ISSN: 1301-2193 E-ISSN: 1308-9846
  • Turkish Journal of
    Endocrinology and Metabolism

Retroperitoneal Castleman Disease Mimicking Paraganglioma in a Patient with Klinefelter Syndrome: A Case Report
Klinefelter Sendromlu Bir Hastada Paragangliomayı Taklit Eden Retroperitoneal Castleman Hastalığı: Bir Olgu Sunumu
Department of Endocrinology and Metabolism, University of Health Sciences, Diskapi Yildirim Beyazit Training and Research Hospital, Ankara, Turkey *Department of Pathology, University of Health Sciences, Diskapi Yildirim Beyazit Training and Research Hospital, Ankara, Turkey **Department of General Surgery, University of Health Sciences, Diskapi Yildirim Beyazit Training and Research Hospital, Ankara, Turkey
Doi: 10.25179/tjem.2019-64815 - Makale Dili: EN
Turk J Endocrinol Metab
ABSTRACT
Castleman disease progresses with the enlargement of the affected lymph nodes and represented by a wide range of symptoms.
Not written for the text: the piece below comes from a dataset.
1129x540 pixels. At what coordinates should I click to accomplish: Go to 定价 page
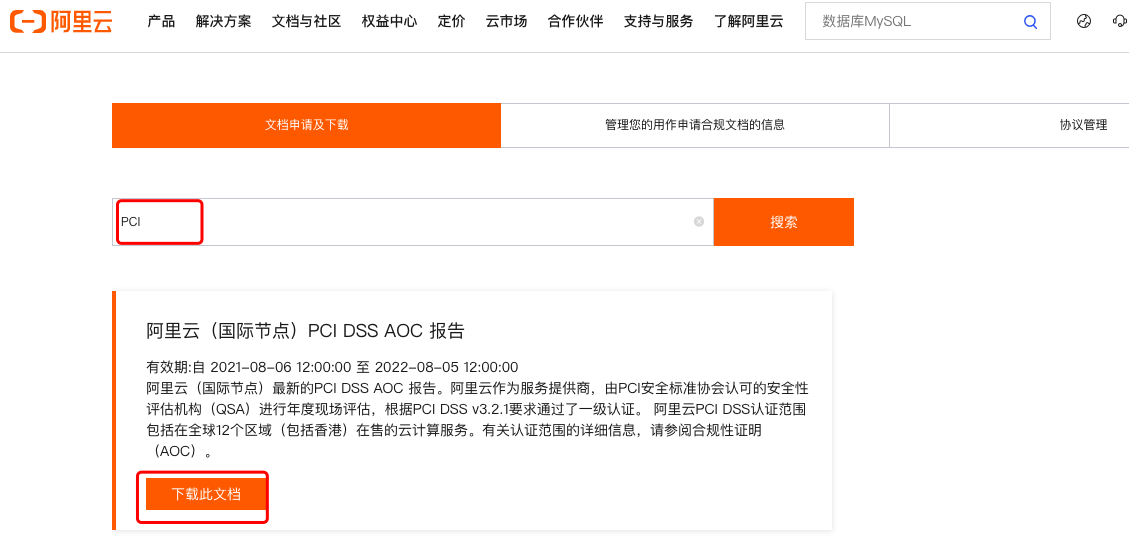click(451, 21)
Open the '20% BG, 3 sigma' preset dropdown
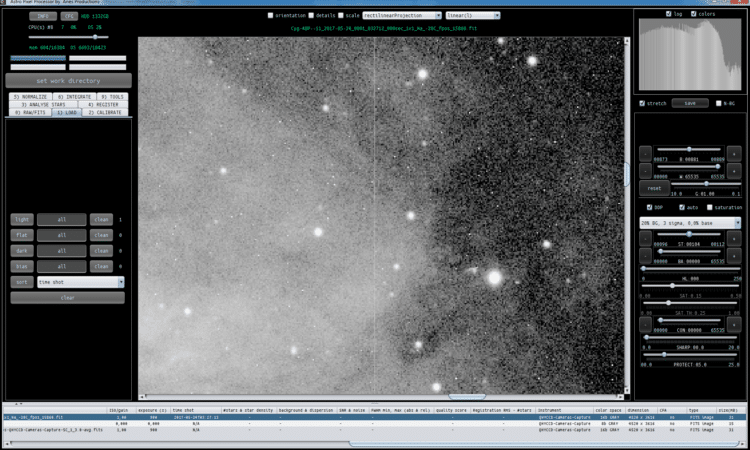 pyautogui.click(x=690, y=223)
This lymphoproliferative disease rarely affects the retroperitoneum. A patient with Klinefelter syndrome was admitted to our clinic following palpitation and sweat attacks. It was observed that the urinary catecholamine metabolites were elevated and a pararenal mass was found on the left side. The patient was directed to surgery with the paraganglioma pre-diagnosis after further examination. Histopathological examination of the excised mass confirmed the diagnosis of Castleman disease. The urinary catecholamine metabolites returned to near-normal levels at eight weeks after the surgery. We present a case of Castleman disease in a patient with Klinefelter syndrome, imitating paraganglioma as per the clinical, radiological and laboratory findings.
ÖZET
Castleman hastalığı, etkilenen lenf nodunda büyüme ile ortaya çıkar ve birçok farklı semptomla kendini gösterebilir. Bu lenfoproliferatif hastalık nadiren retroperitoneumu etkiler. Klinefelter sendromlu bir hasta kliniğimize çarpıntı ve terleme atakları ile başvurdu. İdrar katekolamin metabolitlerinin yükselmiş olduğu gözlenip sol pararenal bölgede bir kitle tespit edildi. İleri tetkik edilen hasta paraganglioma ön tanısı ile cerrahiye yönlendirildi. Eksize edilen kitlenin histopatolojik değerlendirme sonucu Castleman hastalığı tanısını doğruladı. Olgunun idrar katekolamin metabolitleri cerrahi sonrası sekizinci haftada normale yakın seviyelere geriledi. Bu olgu sunumunda Klinefelter sendromlu bir hastada klinik, radyolojik ve laboratuar bulguları ile paragangliomayı taklit eden bir Castleman hastalığı vakası sunduk.